--- BRIEF 1 ---
Translate this sentence from the ECS documentation into Spanish: "Systems contain logic that runs every frame via update()."
--- BRIEF 2 ---
Answer these questions using the ECS documentation:
(a) How many instances of a given Component type can an entity hold?
(b) Which World method returns a cached, auto-updating ReadonlyQueryView?
(c) What must happen before a component with active dependants can be destroyed?
--- BRIEF 3 ---
Output the part of the ECS documentation that begins at the words "[!NOTE] A component" and stops after the words "Luckily, none at the moment.".

Entities are containers for Components. Each entity can hold at most one instance of a given Component type.
Both can be enabled/disabled to show or hide them from queries.

const entity = world.createEntity();

const hp = entity.createComponent(Health, true, 200);
entity.hasComponent(Health);  // true
entity.getComponent(Health);  // Health
entity.destroyComponent(Health);

entity.disable();  // Hides from queries
entity.enable();   // Visible again

Components accept custom parameters through initialize():

class Health extends Component {
  public current = 100;
  public max = 100;

  public override initialize(entity: Entity, enabled?: boolean, maxHp?: number): void {
    super.initialize(entity, enabled);

    this.current = maxHp ?? 100;
    this.max = maxHp ?? 100;
  }
}

System

Systems contain logic that runs every frame via update().
They extend Resource and support priority-based execution order.

class PhysicsSystem extends System {
  public constructor() {
    super(/* priority */ 0, /* enabled */ true);
  }

  public override initialize(world: World): void {
    super.initialize(world);
  }
  public override update(deltaTime: number): void {
    // Called every frame by world.update()
  }
  public override dispose(): void {
    super.dispose();
  }
}

Queries & Views

The World exposes methods to query entities by component types.
getComponentView() returns a cached, auto-updating ReadonlyQueryView.

// One-shot queries
world.getFirstComponent(Position);
world.getFirstComponents(Position, Velocity);

// Lazy iteration
for (const [pos, vel] of world.findAllComponents(Position, Velocity)) { /* ... */ }

// Cached view (preferred in Systems)
const view = world.getComponentView(Position, Velocity);

view.size;         // number
view.has(entity);  // boolean
view.get(entity);  // [Position, Velocity] | undefined

for (const [position, velocity] of view.components) {
  position.x += velocity.vx;
}

// React to changes
view.onAdd((entity, components) => { /* ... */ });
view.onRemove((entity, components) => { /* ... */ });
view.onClear(() => { /* ... */ });

Contexts

A WorldContext gives Systems access to events and resource dependencies.
An EntityContext lets Components declare dependencies on sibling Components.

// WorldContext — obtained in System.initialize()
const ctx = world.getContext(this);

ctx.on("player:hit", handler);    // Subscribe
ctx.once("game:start", handler);  // Subscribe once
ctx.off("player:hit", handler);   // Unsubscribe
await ctx.wait("player:hit");     // Async wait

const config = ctx.useResource(GameConfig);  // Declare dependency
ctx.releaseResource(GameConfig);             // Release dependency

// EntityContext — obtained in Component.initialize()
const ctx = entity.getContext(this);

const pos = ctx.useComponent(Position);  // Require sibling
ctx.releaseComponent(Position);          // Release dependency

[!NOTE] A component with active dependants cannot be destroyed until its dependants are removed first.


Roadmap

🔴 Critical Implementations

Issues that block or compromise production usage.

Luckily, none at the moment.


🟠 Known Bugs & Limitations

Known issues and current limitations to be aware of.

Inexplicably, none at the moment.

Collected data entries:
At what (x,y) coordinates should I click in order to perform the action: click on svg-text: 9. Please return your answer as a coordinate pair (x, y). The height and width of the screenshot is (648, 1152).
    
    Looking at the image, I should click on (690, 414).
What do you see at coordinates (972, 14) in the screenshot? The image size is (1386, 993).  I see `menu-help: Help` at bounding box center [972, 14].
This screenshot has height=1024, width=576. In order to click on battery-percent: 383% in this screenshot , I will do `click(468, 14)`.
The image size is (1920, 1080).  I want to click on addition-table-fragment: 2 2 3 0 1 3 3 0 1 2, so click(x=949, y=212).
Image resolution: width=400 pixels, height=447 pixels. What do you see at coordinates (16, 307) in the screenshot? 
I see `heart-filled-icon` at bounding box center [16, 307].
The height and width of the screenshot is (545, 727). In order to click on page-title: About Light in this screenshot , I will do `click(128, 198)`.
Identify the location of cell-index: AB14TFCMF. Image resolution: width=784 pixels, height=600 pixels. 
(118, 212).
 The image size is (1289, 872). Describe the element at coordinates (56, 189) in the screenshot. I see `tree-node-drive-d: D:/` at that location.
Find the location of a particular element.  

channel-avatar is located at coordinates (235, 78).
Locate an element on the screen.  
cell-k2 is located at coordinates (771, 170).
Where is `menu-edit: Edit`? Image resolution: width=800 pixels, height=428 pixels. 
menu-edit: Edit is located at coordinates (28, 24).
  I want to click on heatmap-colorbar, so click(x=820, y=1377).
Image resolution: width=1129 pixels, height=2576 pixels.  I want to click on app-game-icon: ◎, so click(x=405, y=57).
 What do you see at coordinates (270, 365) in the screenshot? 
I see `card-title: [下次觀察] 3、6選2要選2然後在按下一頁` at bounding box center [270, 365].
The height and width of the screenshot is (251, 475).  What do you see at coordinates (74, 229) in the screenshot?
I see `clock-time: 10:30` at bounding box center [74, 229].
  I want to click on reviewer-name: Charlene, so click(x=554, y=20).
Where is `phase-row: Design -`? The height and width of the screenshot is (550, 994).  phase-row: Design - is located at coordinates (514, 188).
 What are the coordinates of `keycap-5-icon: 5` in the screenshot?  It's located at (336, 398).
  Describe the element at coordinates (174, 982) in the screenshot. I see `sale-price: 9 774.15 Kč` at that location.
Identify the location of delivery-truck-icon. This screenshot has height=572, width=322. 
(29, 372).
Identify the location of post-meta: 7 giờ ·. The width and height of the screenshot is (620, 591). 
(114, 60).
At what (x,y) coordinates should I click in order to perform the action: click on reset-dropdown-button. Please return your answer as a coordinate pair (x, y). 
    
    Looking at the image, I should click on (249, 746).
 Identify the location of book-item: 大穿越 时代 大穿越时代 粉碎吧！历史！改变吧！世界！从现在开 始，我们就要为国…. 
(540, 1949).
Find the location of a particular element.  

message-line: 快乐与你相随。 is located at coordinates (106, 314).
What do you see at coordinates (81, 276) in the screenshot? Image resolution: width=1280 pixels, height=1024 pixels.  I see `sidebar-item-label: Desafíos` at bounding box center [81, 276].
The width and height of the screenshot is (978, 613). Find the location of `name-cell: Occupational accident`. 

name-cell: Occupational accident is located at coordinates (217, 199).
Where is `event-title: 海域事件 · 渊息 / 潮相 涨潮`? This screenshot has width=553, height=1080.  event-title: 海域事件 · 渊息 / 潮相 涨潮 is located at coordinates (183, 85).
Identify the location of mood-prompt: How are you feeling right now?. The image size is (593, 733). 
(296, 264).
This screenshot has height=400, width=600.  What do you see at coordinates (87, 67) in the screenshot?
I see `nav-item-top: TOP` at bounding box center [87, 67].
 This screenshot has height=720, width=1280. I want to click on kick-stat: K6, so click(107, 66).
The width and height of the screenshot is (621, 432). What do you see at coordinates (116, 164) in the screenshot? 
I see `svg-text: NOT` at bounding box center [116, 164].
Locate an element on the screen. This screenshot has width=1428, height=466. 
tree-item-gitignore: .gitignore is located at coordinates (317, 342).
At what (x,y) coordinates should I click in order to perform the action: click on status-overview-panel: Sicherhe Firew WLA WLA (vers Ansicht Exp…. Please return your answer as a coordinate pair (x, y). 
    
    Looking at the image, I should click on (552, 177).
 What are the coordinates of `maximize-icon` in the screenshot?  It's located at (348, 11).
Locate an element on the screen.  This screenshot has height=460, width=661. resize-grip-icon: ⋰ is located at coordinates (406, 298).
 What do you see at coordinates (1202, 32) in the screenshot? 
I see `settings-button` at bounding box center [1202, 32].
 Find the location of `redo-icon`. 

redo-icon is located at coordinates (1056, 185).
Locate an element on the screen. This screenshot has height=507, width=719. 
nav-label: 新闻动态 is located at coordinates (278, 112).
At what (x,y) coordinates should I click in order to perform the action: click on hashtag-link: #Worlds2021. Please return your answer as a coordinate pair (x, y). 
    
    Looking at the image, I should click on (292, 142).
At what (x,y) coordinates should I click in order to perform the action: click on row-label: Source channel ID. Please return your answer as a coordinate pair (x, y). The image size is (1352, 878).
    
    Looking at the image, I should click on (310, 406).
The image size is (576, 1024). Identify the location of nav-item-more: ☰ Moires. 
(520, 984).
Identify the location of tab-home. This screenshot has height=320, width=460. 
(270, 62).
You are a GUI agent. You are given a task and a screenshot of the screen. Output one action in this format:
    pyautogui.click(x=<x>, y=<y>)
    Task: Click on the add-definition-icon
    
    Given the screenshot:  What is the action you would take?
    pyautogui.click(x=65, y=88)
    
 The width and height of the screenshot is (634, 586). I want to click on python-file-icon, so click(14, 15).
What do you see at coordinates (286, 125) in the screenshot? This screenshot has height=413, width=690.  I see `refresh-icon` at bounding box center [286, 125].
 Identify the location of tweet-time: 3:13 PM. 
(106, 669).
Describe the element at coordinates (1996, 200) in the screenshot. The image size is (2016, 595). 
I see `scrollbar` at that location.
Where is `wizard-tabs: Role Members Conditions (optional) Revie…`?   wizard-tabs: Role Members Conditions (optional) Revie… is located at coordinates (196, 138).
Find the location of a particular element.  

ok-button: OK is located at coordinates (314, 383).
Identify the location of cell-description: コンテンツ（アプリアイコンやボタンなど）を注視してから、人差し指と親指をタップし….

--- SOLUTION 1 ---
Los sistemas contienen lógica que se ejecuta en cada fotograma mediante update().

--- SOLUTION 2 ---
(a) At most one.
(b) getComponentView().
(c) Its dependants must be removed first.

--- SOLUTION 3 ---
[!NOTE] A component with active dependants cannot be destroyed until its dependants are removed first.


Roadmap

🔴 Critical Implementations

Issues that block or compromise production usage.

Luckily, none at the moment.